- Byłaby niezależnym moderatorem, ponieważ krytykowałaby obu kandydatów. Jeśli by się zgodziła, 60 procent głosów byłoby reprezentowanych na stadionie, na którym odbędzie się debata. Oznacza to, że reprezentowaliby ponad połowę kraju. Ale stało się jak się stało - powiedział w rozmowie z radiem radia Nowoje Wriemia Dmytro Razumkow, rzecznik sztabu Wołodymyra Zełenskiego.

Razumkow dodał, że w tej sytuacji rolę moderatora powinien pełnić "niezależny sędzia, który będzie w równej odległości od obu obozów".

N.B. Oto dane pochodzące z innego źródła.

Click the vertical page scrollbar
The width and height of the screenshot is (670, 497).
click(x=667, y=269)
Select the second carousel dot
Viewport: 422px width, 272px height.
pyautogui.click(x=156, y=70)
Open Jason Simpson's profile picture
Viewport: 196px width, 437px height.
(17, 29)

Zełenski wygrał pierwszą turę wyborów prezydenckich na Ukrainie, zbierając 30,24 procent głosów. Petro Poroszenko, urzędujący prezydent, uzyskał wynik prawie o połowę mniejszy - 15,95 procent.

Zełenski powiedział w środę 3 kwietnia, że jest gotowy do uczestnictwa w debacie z Poroszenką przed drugą turą. Określił jednak przy tym niektóre warunki - w szczególności debata powinna się odbyć się na stadionie olimpijskim w Kijowie, na oczach mieszkańców Ukrainy. Ponadto sygnał powinien być udostępniony wszystkim zainteresowanym telewizjom. Zełenski dał Poroszence 24 godziny na podjęcie decyzji. Prezydent zgodził się, ale zaproponował, by moderatorką była Tymoszenko.